At Comdex, Sun Microsystems CEO Scott McNealy finally acknowledged that Sun can't resist the forces of commoditization roiling the IT market, even at the high end, revealing a deal with Advanced Micro Devices Inc. that will put Sun's Solaris operating system on low-priced, 64-bit AMD chips. "Here's a processor architecture that takes advantage of what Solaris has to offer," McNealy said of AMD's Opteron--a far cry from Sun's years-long assertion that only its Sparc chips could deliver the full wallop of Solaris. Sun sells a version of Solaris for 32-bit Intel chips but plans to deliver larger systems based on Opteron.

"Here's a processor architecture that takes advantage of what Solaris has to offer," says Sun CEO McNealy, with AMD CEO Hector Ruiz.

Meanwhile, at an annual supercomputing conference in Phoenix, attendees questioned if commodity processors could yield systems fast enough to meet an industry goal of producing a petaflop computer--capable of one-quadrillion math operations per second--by the end of the decade. True, the number of Intel-based machines on the list of the world's 500 fastest supercomputers has more than tripled this year to 189. But two of the most-talked-about machines, Cray Inc.'s X1, and IBM's experimental Blue Gene/L, forgo off-the-shelf chips in favor of architectures that emphasize moving data around quickly.

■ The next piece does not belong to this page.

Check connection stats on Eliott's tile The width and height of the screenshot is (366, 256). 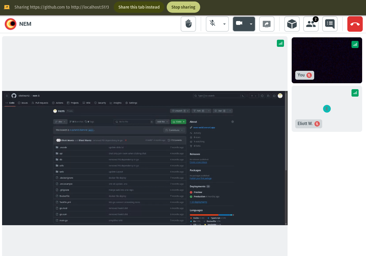coord(355,93)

At stake: Whether delivering the best performance for the buck lies in building inexpensive systems with fast CPU clock speeds or in developing more-specialized systems that perform well on other attributes important to emerging computing jobs in engineering, weather prediction, and the life sciences. "We've been using Web-server and video-game processors to build our high-performance computers," says Jack Dongarra, a University of Tennessee computer-science professor who maintains the Top 500 supercomputer list. "They fall down on data movement and interconnect speed."

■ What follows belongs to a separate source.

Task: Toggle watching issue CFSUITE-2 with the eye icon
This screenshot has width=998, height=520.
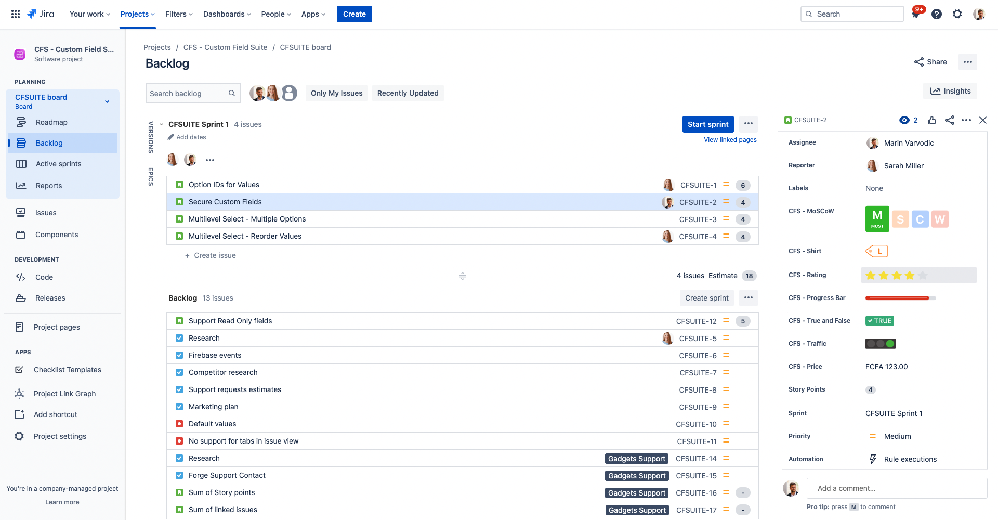Action: [903, 120]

With support from the Pentagon's Defense Advanced Research Projects Agency, Dongarra last week unveiled a suite of benchmarks, called HPC Challenge, which measures memory bandwidth, latency, and processing speed. As the number of transistors that can fit on a chip increases, Dongarra says, vendors are putting more data-communications functions on chips, in addition to multiple CPUs.

IBM is trying to make hay from the trend. Blue Gene/L is the world's 73rd-fastest supercomputer, though it's constructed of IBM Power 4 processors running at just 500 MHz each. By putting two CPUs plus 4 Mbytes of memory on each of its 512 chips, the system, packaged in a small cabinet, can reach high speeds while running on relatively little power. Over the next several years, IBM will bring technology from the project to blade servers and other products. Last week, it shipped its first blade servers based on its Power 4 chip, which the company also plans to supply to Microsoft for its next-generation Xbox game console. On the high end, a Blue Gene/L with more than 65,500 Power chips could be the world's fastest computer in two years, IBM says.

According to Burton Smith, chief scientist at Cray, its X1's specialized processors and high data-transfer rate can yield computing speeds 15 to 25 times as fast as IBM's Power chips. But, he says, "it's been very difficult to get this message out because everyone's measuring processor speed."